Spear, who had already done some research at a local hospital, helped her gain access to nurses; Tucker expanded her field to include nine top hospitals throughout the United States and Canada. Following nurses around for hours, sometimes timing their every chore, Tucker began to understand how minor problems interrupted the rhythm of their busy days.

She learned that nurses’ time ticks by in minutes or fractions of minutes; their average task took just two minutes. They spent an average of 42 minutes per day fixing or circumventing the many small problems they faced; likely not coincidentally, nurses generally remained at work for 45 minutes of unpaid overtime finishing their necessary tasks.

In a day that clips by in two-minute increments, taking time – sometimes a whopping seven minutes – to document a problem and help address its root cause was unrealistic, she found.

“For a nurse to take two minutes to call somebody and say ‘this problem happened’ was a very deliberate, conscious trade-off.
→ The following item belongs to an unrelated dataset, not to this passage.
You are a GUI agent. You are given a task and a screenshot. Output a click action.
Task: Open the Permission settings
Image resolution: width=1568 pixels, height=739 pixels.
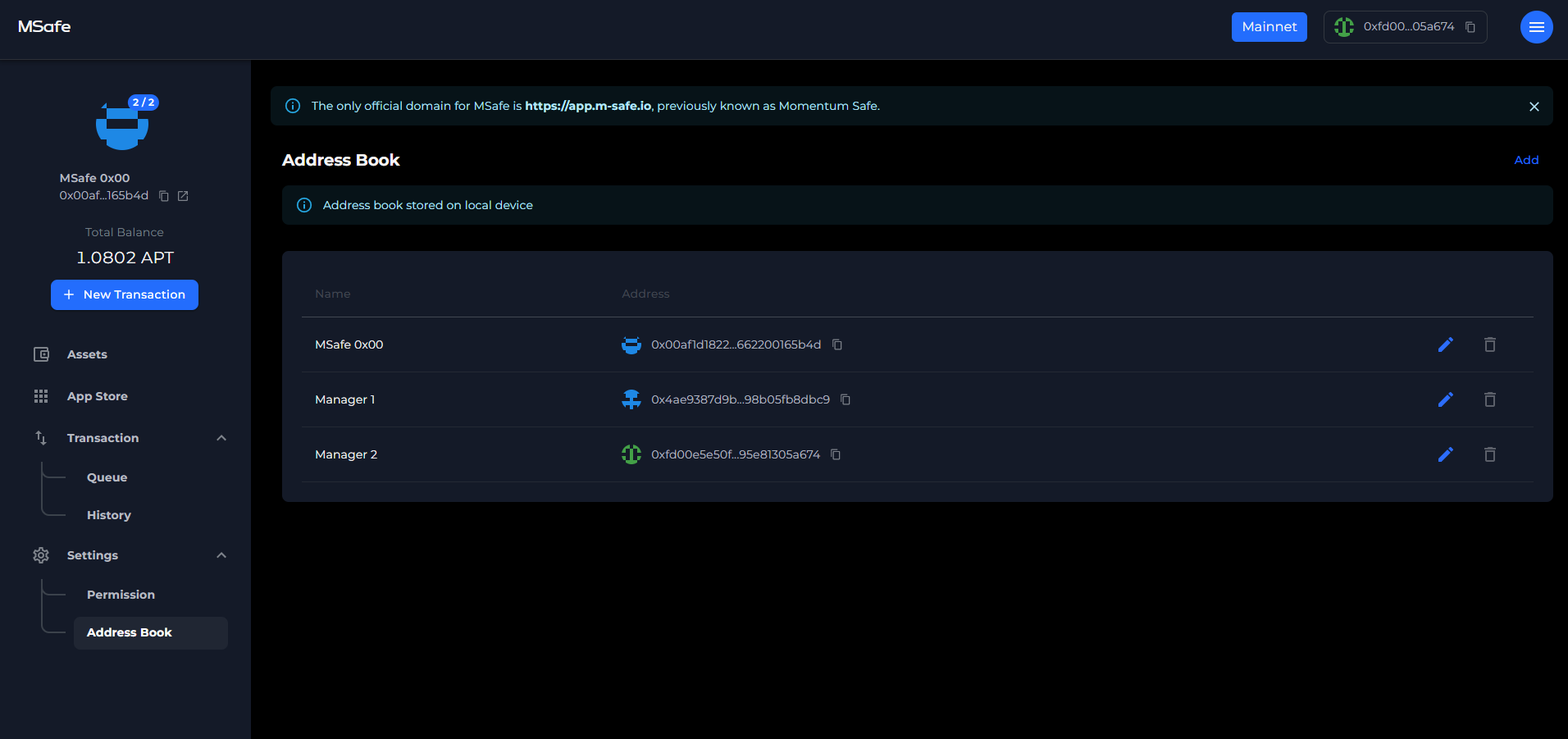121,595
It’s not insignificant. It’s a noticeable pain that he or she feels at the end of the shift,” said Tucker.

Hands-on management

Tucker recommends that organizations close this feedback loop by making it very, very easy for their front-line operators to relay – and help solve – problems. Systems for feeding back problems and leading organizational improvement “are designed by people who sit in offices and think that three minutes is not a big deal,” she said.

The physical presence of a manager, someone who roams the hospital floor helping to trouble-shoot, is key, she said, echoing research done by Bowen and Spear.

Tucker, who plans to finish her dissertation this spring, hopes to continue to focus on health care in her research. Yet she sees implications of her work across the range of service industries.

“It’s almost a curse,” she laughed, describing an encounter with a hotel clerk after she discovered that her room key opened a room that was already occupied. The clerk readily replaced her key, but Tucker insisted that he discover how the mix-up happened and what would prevent it from recurring.

Tucker said she might even contact the plant manager at General Mills with some of her research to let him know that a good system does not necessarily run itself.

“There’s this notion that ‘Well, the workers know what they’re doing so the manager doesn’t need to be around,’” she said. “It’s the right idea but the wrong emphasis.”